In Texas, where Latino households rank lowest in median household income, the state health department says it's working with community organizations to conduct outreach efforts.

“This includes sending notices, text messages and robocalls, hosting community renewal assistance events throughout the state as well as leveraging community partners to assist with outreach efforts. We're collaborating with health care providers, community organizations, and advocacy groups to reach a wide range of individuals who may be affected by the changes,” a spokesperson told Stateline in an emailed statement.

Sonia Lara, director of outreach and enrollment at the Texas Association of Community Health Centers, said her agency worked on Spanish radio ads to reach families and is getting the word out to patients to make a free appointment for help with health centers' staff.

“We aren't done with the messages,” she said. “We've been doing this for a long time. Outreach is part of our fiber.”

A report by UnidosUS, a Latino civil rights organization, found stark disparities in average wait times to Florida's Medicaid call center: The average English-speaking caller had to wait 36 minutes before being connected with a representative, compared with Spanish-speaking callers, who had to wait 2 1/2 hours on average. Similarly, nearly a third of Spanish-language calls were disconnected before the caller reached a representative, compared with just 10% of English calls.

 

The issue is problematic for households where adults and caregivers work multiple jobs, don't have the flexibility to wait on the call, or don't have computers to file applications online, said Andrea Vendetti, a senior program manager at the Clearwater, Florida-based nonprofit Hispanic Outreach Center. Many of her clients missed renewal windows and must reapply from the beginning, delaying care even further, she said.

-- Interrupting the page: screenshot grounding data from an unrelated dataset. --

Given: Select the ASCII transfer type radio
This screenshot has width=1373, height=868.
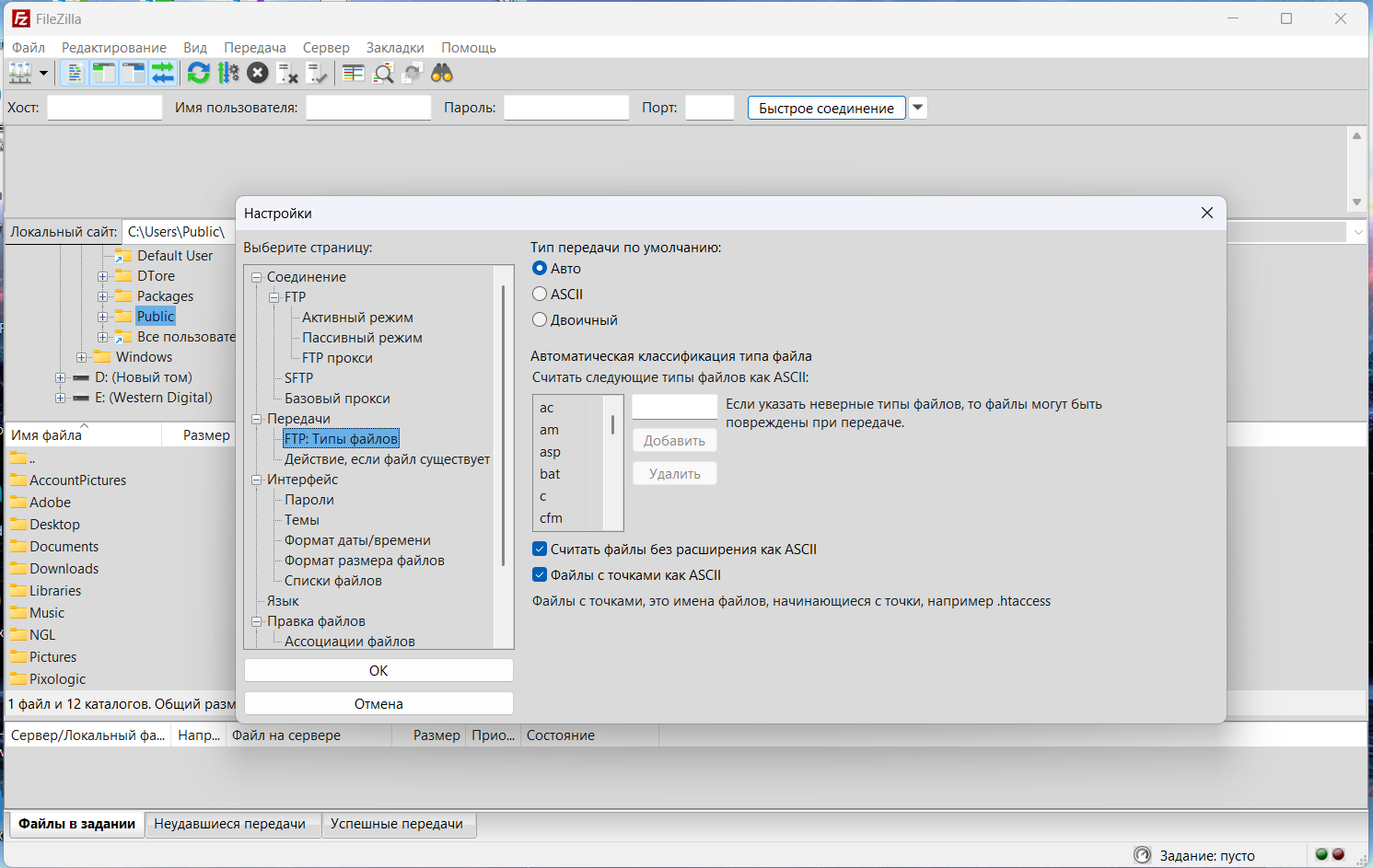Looking at the screenshot, I should pyautogui.click(x=541, y=295).
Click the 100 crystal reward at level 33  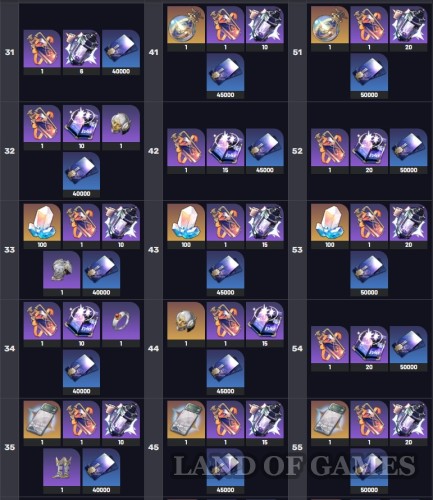tap(42, 226)
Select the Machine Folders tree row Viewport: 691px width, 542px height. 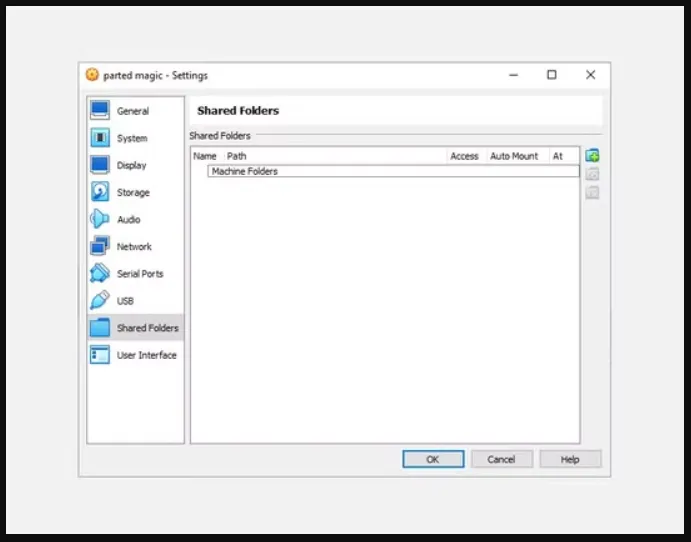pyautogui.click(x=244, y=171)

In California, where about half of Medicaid recipients are Hispanic and roughly 30% are Spanish speakers, 53% of those removed from the rolls are Hispanic, according to data from the state's Department of Health Care Services. Earlier this month, two health care advocacy groups called on the state to ratchet up its outreach efforts.

“Language accessible information and culturally responsive trusted messengers must be prioritized to keep these populations enrolled in life-saving health programs,” said Dr. Seciah Aquino, executive director of the Latino Coalition for a Healthy California.

Children and rural residents

Of the 15 states that reported total removals by age group, Texas reported the highest percentage of children removed, at 81%, followed by Idaho, Kansas and Missouri, where at least half of those removed were children, according to KFF.

In Kansas, about 52% of Hispanic or Latino children live below 200% of the poverty level, compared with 27% of white children, according to the Annie E. Casey Foundation Kids Count Data Center. Pediatrician Dr. Gretchen Homan sees families in the Wichita area and said many of her patients need more support.

The clinic has a full-time translator and a social worker who is helping families navigate renewals. Nearly 80% of Homan's patients are on Medicaid, and many speak English as a second language or have complex health conditions such as cerebral palsy or autism.

One mother, whose children have chronic illnesses, told Homan she'd been awaiting renewal packets, only to find that the mailbox she shares with a neighbor was too full. Mail wasn't being delivered and instead was sent back.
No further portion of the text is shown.